Masalahnya, ada kesan empat paketkebijakan kampus merdeka ini berangkat dari asumsi bahwa masalah paling krusial yang dihadapi perguruan tinggi adalah rendahnya tingkat perekrutan lulusannya. Faktanya, memang, setiap tahun ada ratusan ribu sarjana yang menjadi pengangguran. Tapi hal itu tak semata-mata disebabkan oleh buruknya link and match. Pengangguran di kalangan lulusan universitas terjadi justru karena komersialisasi yang berlebihan di kampus-kampus.
Perguruan tinggi tidak boleh dikerdilkan menjadi pusat pelatihan buruh. Itu tugas pendidikan vokasi. Hakikat universitas adalah pusat keunggulan (centreof excellence) ilmu pengetahuan. Kampus seyogianya menjadi institusi rujukan di bidang pendidikan, penelitian, serta penerapan ilmu dan teknologi.
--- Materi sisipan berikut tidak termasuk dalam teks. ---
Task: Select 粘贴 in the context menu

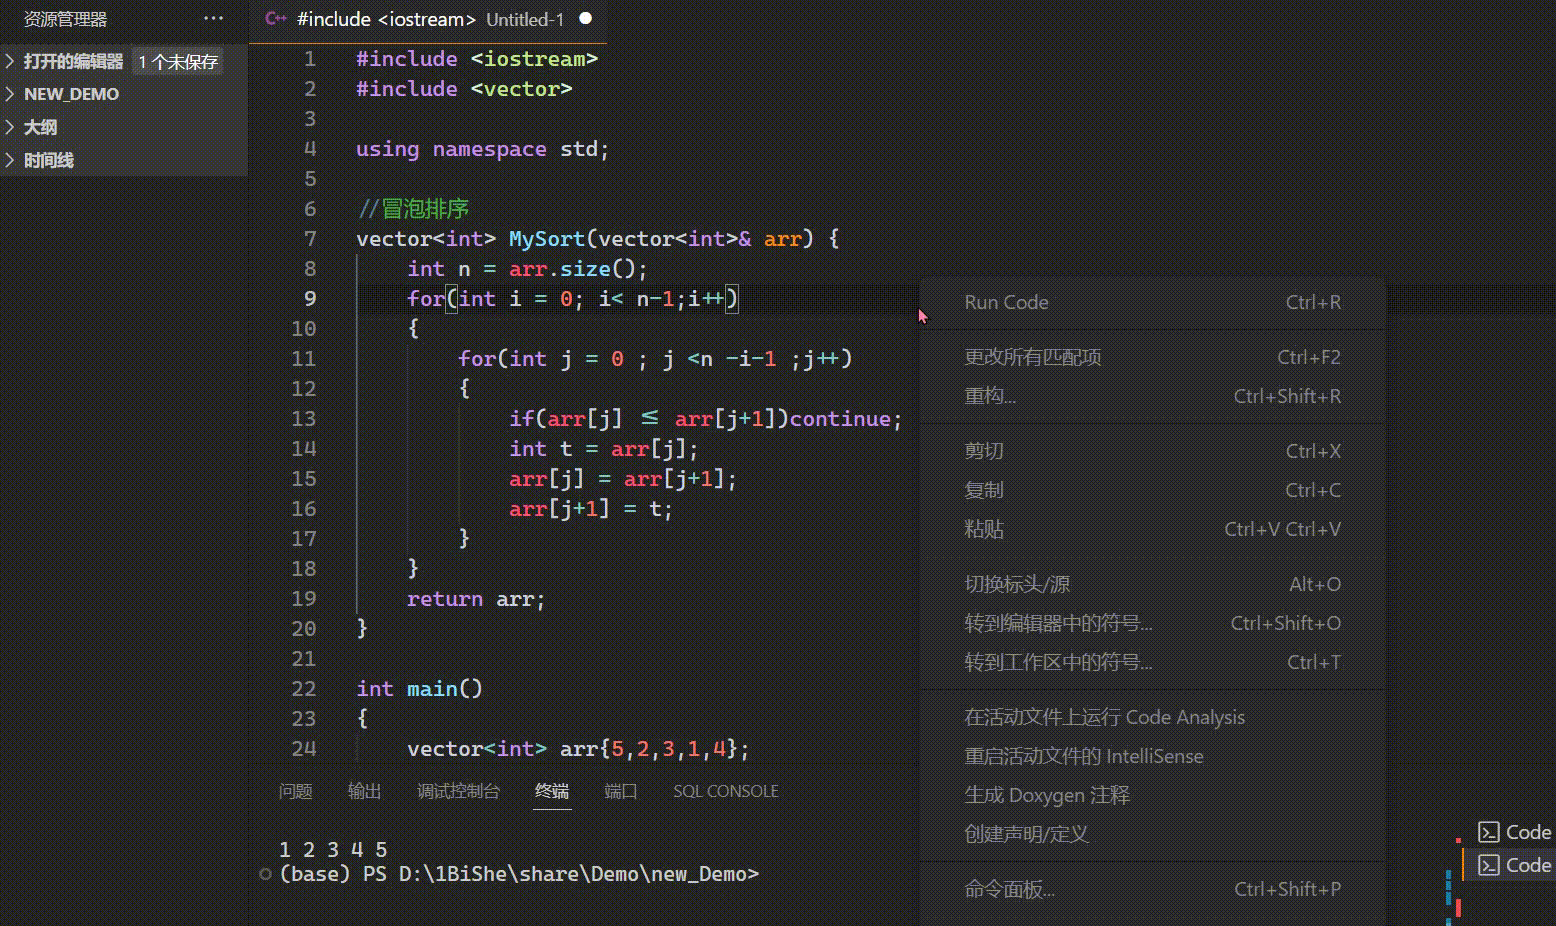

Tren komersialisasi kampus memang dimulai jauh sebelum Nadiem menjadi Mendikbud. Undang-Undang Nomor 12 Tahun 2012 tentang Perguruan Tinggi menjadi tonggak perubahan status universitas menjadi badan hukum otonom yang harus mencari dana untuk membiayai dirinya sendiri. Sejak itu, kampus sibuk membuka kelas internasional, kelas paralel, kelas bisnis, dan macam-macam sebutan lain, untuk menutupi biaya operasionalnya.
Dampak perubahan itu pada kualitas kampus kita juga nyaris tidak ada. Delapan tahun lewat dan hanya ada tiga perguruan tinggi Indonesia yang masuk daftar 500 top universitas dunia versi Quacquarelli Symonds World University Rankings 2019/2020. Ketiga perguruan tinggi itu adalah Universitas Indonesia yang ada di peringkat ke-296, Universitas Gadjah Mada di posisi ke-320, dan Institut Teknologi Bandung di peringkat ke-331. Nadiem punya kesempatan mengembalikan roh pendidikan tinggi kita.
Kampus seharusnya jadi sarana mobilitas vertikal untuk siswa cerdas dari keluarga tak berpunya, yang tak punya kesempatan naik kelas dengan cara lain. Sekarang, dengan kampus yang semakin komersial, hanya mereka yang berduit yang bisa jadi sarjana. Seleksi masuk yang tak lagi murni berdasarkan prestasi ikut berkontribusi menghasilkan inflasi sarjana abal-abal yang pengangguran.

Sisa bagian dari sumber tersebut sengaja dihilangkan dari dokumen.